» **Instructions to follow**:
Write out the opening lines of the data word for word, up to and including the line with "Crear una cuenta (976, 12)", and leave every picture and every later line out.

--- START ---

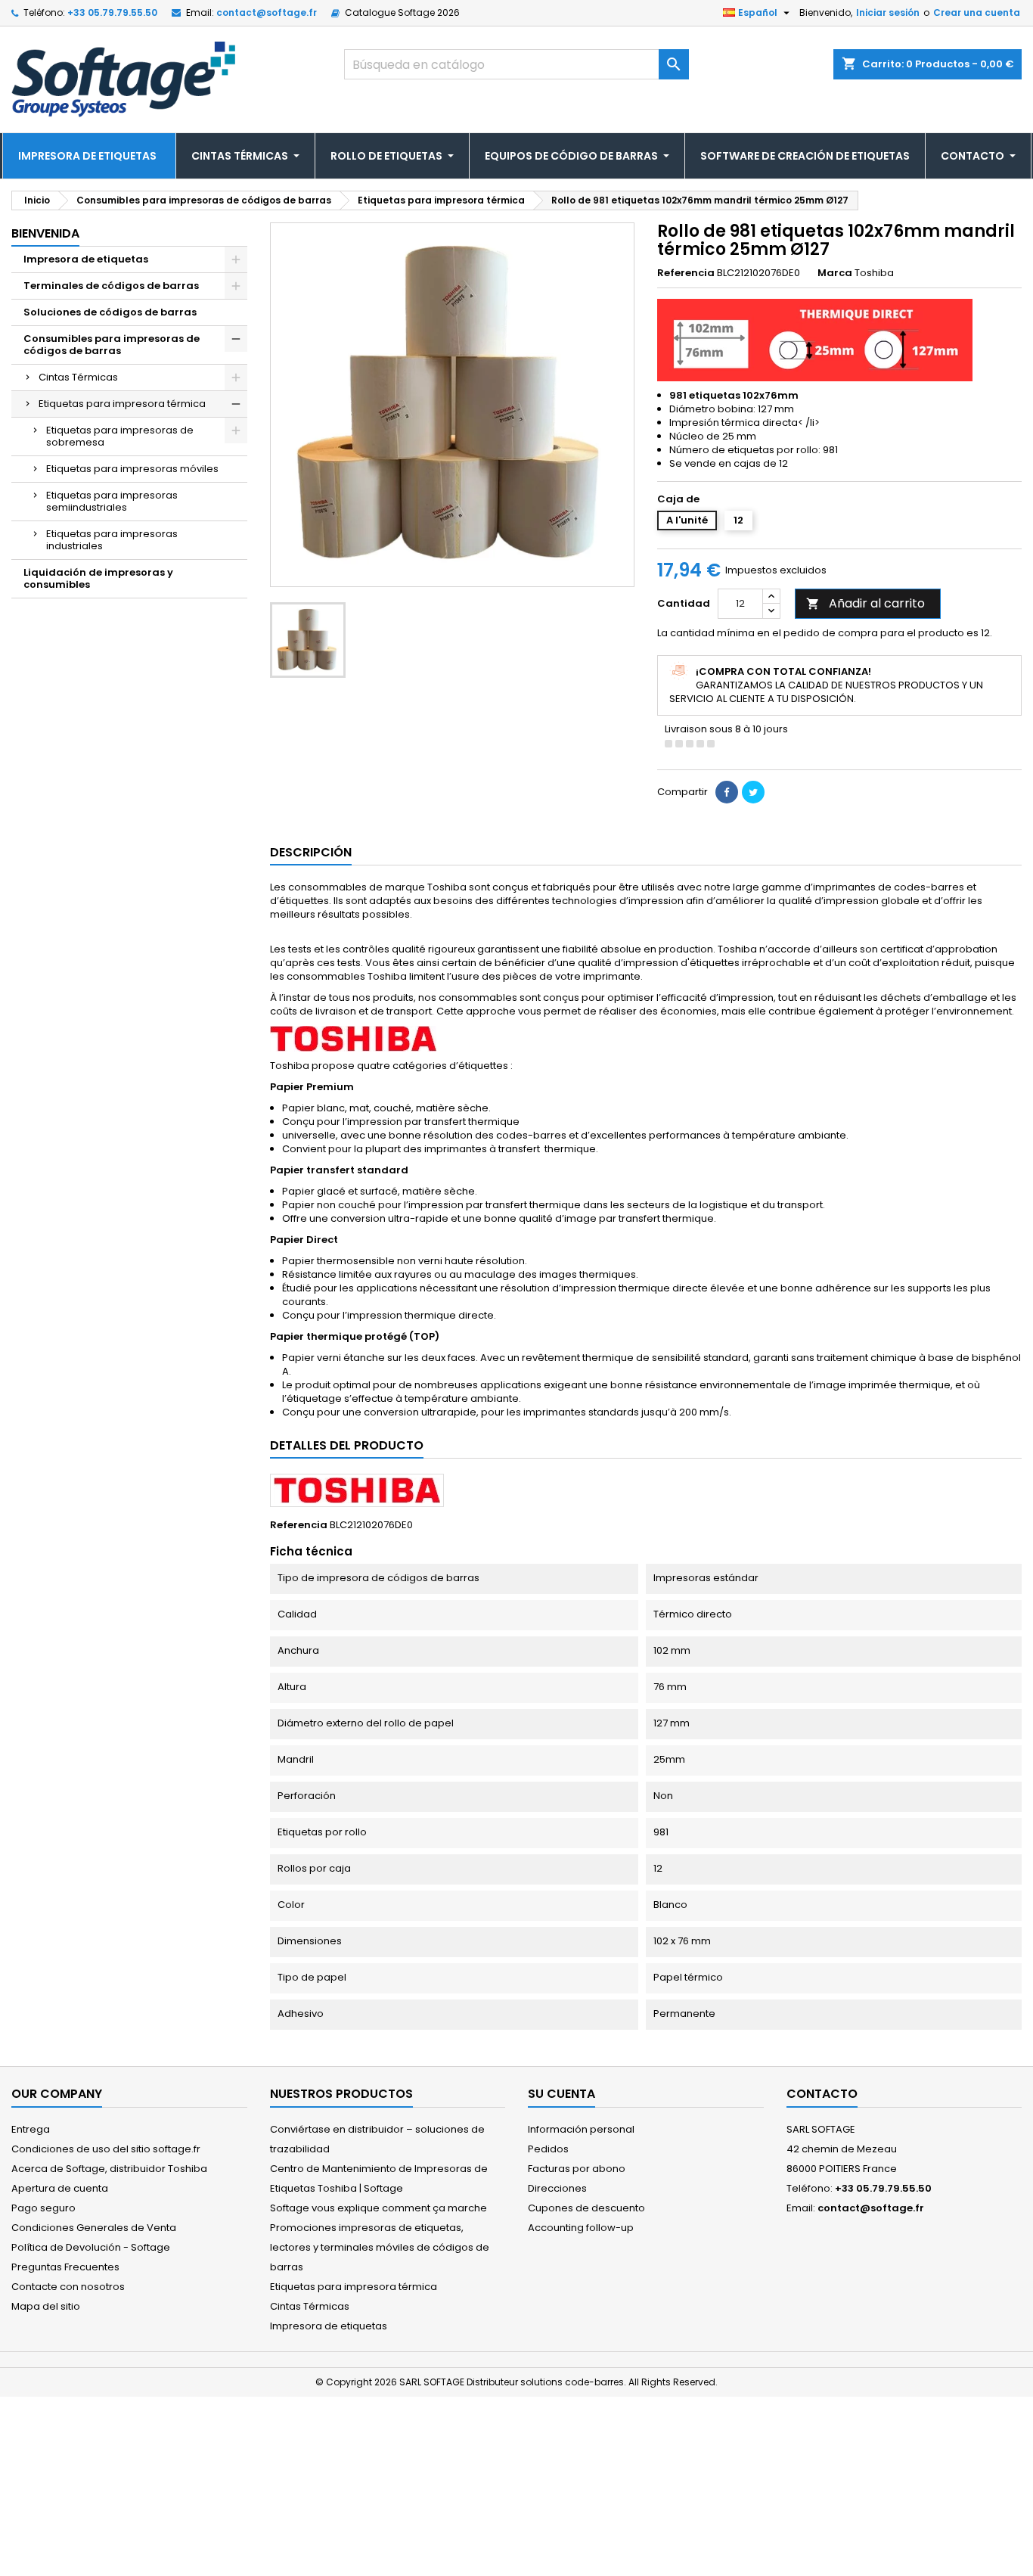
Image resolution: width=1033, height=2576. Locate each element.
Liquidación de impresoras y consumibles (98, 578)
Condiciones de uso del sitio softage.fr (105, 2149)
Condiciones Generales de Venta (93, 2227)
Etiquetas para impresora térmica (122, 403)
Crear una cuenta (976, 12)
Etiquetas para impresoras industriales (112, 540)
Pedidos (548, 2149)
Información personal (581, 2129)
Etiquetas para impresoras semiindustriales (112, 501)
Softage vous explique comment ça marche (378, 2208)
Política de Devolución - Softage (90, 2247)
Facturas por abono (576, 2168)
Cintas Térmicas (78, 377)
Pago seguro (43, 2208)
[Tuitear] (753, 792)
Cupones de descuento (586, 2208)
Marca (834, 273)
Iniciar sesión (888, 12)
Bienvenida (45, 233)
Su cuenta (561, 2093)
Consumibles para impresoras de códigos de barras (111, 344)
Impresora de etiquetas (85, 259)
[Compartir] (726, 792)
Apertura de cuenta (59, 2188)
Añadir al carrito (865, 603)
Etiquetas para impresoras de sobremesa (120, 436)
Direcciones (557, 2188)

--- END ---

» **Exercise answer**:
Image resolution: width=1033, height=2576. Locate each element.
Liquidación de impresoras y consumibles (98, 578)
Condiciones de uso del sitio softage.fr (105, 2149)
Condiciones Generales de Venta (93, 2227)
Etiquetas para impresora térmica (122, 403)
Crear una cuenta (976, 12)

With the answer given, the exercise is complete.